# EXERCISE REQUIREMENTS
Search the material and gather each line with "avatar" in it.

# INPUT FOR THIS TASK

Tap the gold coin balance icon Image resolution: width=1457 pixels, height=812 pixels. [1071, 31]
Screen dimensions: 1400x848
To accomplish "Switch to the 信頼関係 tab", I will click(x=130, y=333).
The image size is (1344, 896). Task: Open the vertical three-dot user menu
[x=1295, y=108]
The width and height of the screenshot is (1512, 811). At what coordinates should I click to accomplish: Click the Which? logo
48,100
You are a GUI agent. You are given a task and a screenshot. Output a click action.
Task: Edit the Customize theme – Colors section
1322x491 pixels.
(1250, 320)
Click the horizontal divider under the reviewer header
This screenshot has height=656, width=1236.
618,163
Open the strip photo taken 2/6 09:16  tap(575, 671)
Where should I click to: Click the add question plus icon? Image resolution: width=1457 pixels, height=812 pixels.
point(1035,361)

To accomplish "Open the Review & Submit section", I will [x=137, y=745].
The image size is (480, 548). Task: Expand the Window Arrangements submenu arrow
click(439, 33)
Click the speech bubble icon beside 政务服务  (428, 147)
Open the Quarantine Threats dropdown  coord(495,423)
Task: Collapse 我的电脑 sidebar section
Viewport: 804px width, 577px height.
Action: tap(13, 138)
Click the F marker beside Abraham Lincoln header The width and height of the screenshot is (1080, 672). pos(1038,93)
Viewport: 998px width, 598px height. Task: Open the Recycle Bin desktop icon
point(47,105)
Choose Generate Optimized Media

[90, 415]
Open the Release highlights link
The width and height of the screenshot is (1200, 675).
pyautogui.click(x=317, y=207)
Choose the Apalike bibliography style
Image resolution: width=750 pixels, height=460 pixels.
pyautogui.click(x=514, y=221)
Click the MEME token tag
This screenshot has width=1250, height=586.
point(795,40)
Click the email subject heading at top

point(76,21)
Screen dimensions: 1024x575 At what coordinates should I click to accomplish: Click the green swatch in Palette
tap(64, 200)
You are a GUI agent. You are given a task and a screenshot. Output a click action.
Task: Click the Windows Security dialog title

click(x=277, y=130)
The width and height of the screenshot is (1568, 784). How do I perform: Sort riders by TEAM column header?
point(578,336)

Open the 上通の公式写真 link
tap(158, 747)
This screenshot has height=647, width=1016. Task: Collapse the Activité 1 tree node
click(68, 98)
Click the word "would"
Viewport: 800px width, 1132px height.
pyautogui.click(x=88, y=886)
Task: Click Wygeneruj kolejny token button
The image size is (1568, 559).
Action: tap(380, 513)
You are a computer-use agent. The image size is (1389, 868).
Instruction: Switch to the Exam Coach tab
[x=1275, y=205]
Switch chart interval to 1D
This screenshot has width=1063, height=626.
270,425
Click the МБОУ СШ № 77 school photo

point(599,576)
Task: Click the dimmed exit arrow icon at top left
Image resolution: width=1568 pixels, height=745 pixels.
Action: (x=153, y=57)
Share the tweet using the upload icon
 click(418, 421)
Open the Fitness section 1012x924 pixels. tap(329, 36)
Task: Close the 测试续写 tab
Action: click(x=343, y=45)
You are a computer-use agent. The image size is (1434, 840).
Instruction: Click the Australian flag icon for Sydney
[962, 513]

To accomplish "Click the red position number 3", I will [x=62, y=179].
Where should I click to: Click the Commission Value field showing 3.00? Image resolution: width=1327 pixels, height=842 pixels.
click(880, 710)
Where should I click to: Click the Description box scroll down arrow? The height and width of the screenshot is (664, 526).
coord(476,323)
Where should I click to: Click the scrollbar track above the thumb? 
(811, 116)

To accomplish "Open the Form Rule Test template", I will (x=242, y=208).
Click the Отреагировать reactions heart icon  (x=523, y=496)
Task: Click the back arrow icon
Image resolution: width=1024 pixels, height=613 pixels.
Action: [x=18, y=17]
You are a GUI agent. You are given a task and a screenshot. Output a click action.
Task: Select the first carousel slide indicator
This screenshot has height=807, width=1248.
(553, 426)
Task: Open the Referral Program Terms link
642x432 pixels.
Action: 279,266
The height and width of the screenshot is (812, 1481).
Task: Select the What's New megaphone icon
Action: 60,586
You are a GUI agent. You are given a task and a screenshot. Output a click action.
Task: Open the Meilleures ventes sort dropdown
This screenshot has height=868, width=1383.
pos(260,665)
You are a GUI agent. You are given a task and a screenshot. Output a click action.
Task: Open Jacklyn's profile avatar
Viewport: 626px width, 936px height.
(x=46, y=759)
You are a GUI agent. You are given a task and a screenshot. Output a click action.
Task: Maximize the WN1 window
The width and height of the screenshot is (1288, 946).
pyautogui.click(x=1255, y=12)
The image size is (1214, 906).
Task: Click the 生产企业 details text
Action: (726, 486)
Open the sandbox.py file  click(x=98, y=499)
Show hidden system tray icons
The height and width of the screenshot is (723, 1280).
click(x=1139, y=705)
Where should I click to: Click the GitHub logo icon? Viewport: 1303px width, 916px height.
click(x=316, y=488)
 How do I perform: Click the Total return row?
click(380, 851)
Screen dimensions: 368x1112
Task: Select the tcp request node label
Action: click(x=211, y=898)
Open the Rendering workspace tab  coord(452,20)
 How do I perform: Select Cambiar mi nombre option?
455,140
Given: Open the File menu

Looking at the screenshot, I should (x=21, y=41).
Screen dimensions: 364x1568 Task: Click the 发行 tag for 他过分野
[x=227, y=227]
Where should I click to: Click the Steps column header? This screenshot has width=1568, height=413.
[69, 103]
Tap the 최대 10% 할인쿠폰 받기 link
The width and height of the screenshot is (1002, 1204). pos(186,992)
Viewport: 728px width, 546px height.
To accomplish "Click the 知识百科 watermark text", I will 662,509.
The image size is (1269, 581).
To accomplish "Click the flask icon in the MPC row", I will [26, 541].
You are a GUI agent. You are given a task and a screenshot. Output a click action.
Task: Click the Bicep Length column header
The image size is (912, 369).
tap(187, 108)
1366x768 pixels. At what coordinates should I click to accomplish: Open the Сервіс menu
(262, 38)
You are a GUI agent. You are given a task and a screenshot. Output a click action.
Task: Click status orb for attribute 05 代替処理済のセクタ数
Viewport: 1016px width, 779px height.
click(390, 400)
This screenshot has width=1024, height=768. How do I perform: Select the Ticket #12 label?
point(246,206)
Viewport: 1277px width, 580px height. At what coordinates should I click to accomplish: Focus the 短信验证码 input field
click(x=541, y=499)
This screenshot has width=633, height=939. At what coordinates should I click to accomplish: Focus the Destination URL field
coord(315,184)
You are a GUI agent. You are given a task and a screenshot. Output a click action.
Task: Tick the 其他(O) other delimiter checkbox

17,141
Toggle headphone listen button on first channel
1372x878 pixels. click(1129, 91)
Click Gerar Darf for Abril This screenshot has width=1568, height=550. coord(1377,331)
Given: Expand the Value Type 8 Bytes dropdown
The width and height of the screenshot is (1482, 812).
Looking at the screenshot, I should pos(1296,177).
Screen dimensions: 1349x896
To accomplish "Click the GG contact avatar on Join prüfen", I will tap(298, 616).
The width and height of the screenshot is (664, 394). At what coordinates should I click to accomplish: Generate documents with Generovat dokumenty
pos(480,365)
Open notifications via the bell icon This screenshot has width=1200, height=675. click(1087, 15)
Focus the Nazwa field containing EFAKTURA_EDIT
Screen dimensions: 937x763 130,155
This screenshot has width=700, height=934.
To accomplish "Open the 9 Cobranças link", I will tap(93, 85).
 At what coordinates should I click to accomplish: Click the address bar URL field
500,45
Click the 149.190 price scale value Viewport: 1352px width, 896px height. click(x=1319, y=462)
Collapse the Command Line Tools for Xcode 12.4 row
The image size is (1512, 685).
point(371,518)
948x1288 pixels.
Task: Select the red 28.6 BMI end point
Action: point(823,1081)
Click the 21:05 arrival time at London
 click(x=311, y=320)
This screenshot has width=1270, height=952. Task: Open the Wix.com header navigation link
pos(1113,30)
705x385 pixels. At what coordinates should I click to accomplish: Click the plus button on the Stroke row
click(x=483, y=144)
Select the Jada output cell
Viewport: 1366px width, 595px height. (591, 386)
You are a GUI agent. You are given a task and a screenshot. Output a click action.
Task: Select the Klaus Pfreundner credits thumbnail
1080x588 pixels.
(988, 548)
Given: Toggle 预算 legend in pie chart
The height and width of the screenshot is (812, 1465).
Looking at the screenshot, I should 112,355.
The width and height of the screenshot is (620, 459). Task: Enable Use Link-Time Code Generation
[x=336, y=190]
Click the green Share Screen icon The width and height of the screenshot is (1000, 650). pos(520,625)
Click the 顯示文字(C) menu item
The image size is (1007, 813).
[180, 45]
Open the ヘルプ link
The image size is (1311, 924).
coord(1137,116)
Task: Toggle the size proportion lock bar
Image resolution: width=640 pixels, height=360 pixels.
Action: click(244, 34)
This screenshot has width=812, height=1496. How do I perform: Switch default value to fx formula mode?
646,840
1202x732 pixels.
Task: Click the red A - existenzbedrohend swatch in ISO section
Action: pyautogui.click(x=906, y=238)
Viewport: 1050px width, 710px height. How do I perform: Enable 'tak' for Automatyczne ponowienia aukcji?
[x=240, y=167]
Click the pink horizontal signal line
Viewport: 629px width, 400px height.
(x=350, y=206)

# RESPONSE FOR THIS EXERCISE
Task: Open Jacklyn's profile avatar
To accomplish "Click the GG contact avatar on Join prüfen", I will tap(298, 616).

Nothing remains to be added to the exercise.